The thing is, we’re all born with a range of traits that are basically random, within certain limits. Everything about you, all 20,000 genes, is a roll of the dice. A philosophy that does not insist that every combination deserves equal respect, equal justice, and equal compassion is an anti-human philosophy, because it denies a fundamental property of our biology.
Those are just the general red flags that can be thrown by a whole suite of common ideas. EA throws one that I would never have imagined anyone would take seriously, this bizarre idea that we ought to consider the happiness of hypothetical, imaginary human beings far more important than the happiness of real individuals in the here and now. I can’t even…this is crazy cultist bullshit. I do not understand how anyone can fall for it. Except…yeah, they’re using the universal excuses of the modern Enlightenment.

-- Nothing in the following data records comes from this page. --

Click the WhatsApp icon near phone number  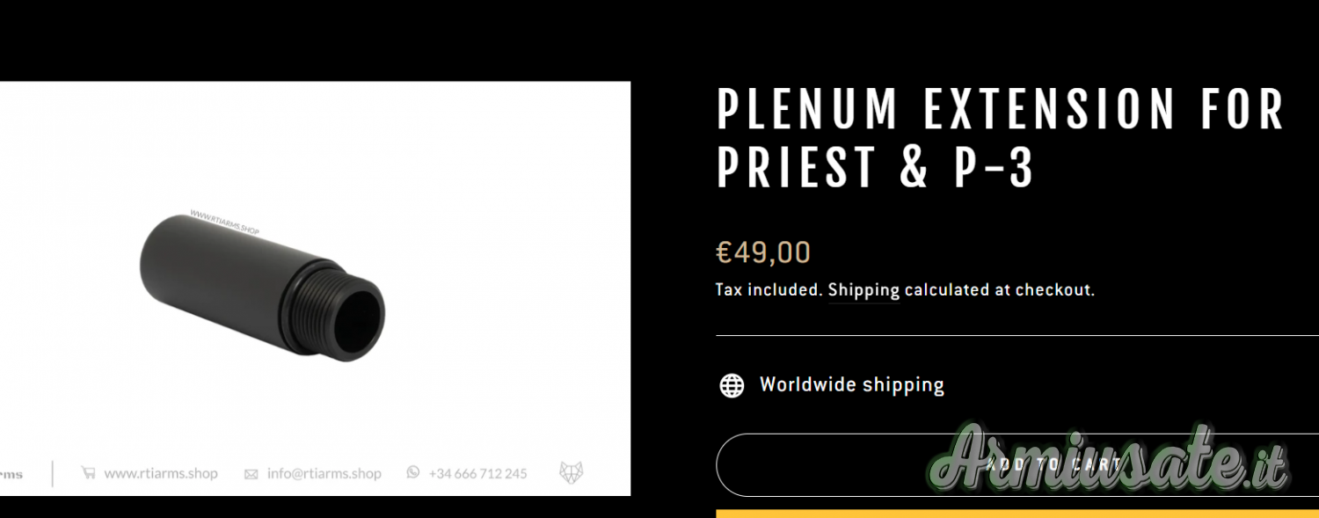(413, 472)
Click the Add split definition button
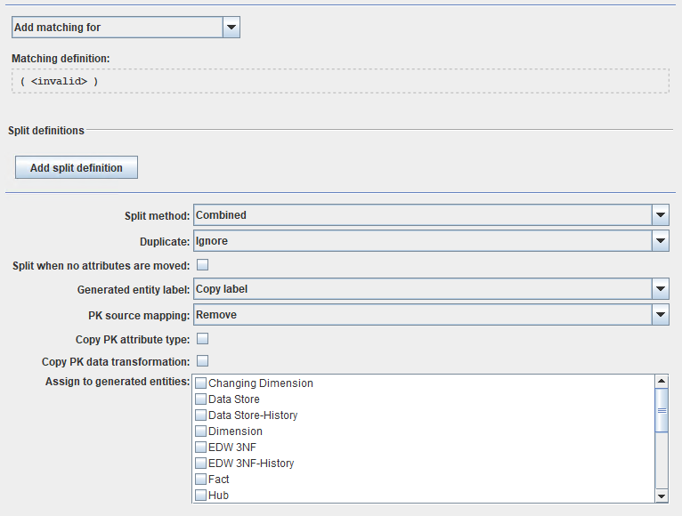This screenshot has width=682, height=516. pyautogui.click(x=77, y=167)
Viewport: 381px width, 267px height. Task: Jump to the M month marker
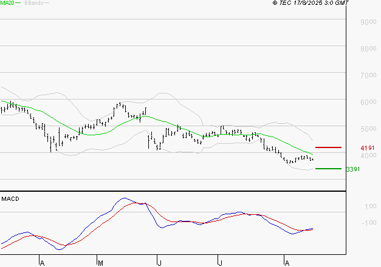100,263
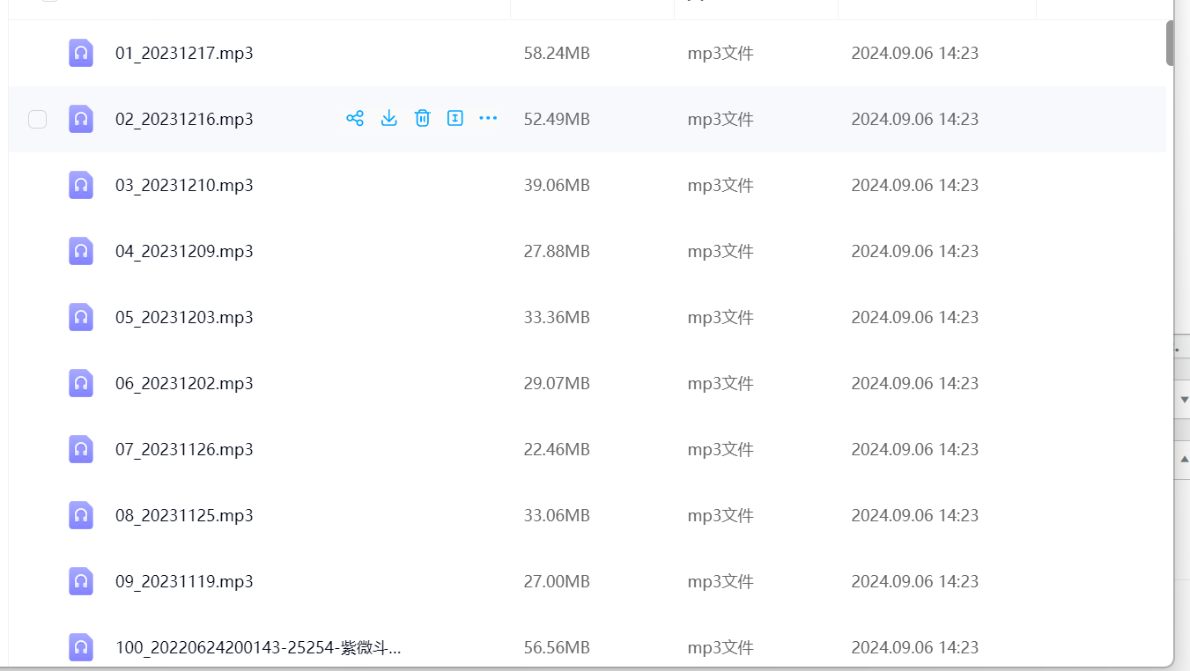Tick the checkbox for 02_20231216.mp3

pyautogui.click(x=37, y=119)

And no one should be surprised that all of this is wrapped up in the same language of “science,” “evidence,” “reason” and “rationality” that pervades the eugenics literature of the last century. Throughout history, white men in power have used “science,” “evidence,” “reason” and “rationality” as deadly bludgeons to beat down marginalized peoples. Effective altruism, according to the movement’s official website, “is the use of evidence and reason in search of the best ways of doing good.” But we’ve heard this story before: the 20th-century eugenicists were also interested in doing the most good. They wanted to improve the overall health of society, to eliminate disease and promote the best qualities of humanity, all for the greater social good. Indeed, many couched their aims in explicitly utilitarian terms, and utilitarianism is, according to Toby Ord, one of the three main inspirations behind EA. Yet scratch the surface, or take a look around the community with unbiased glasses, and suddenly the same prejudices show up everywhere.
“Science,” “evidence,” “reason” and “rationality” are supposed to be tools to help lead you to the truth, but it’s all too easy to decide you already possess the truth, and then they transform into tools for rationalization. That’s not a good thing. You can try to rationalize any damn fool nonsense, and that’s the antithesis of the scientific approach.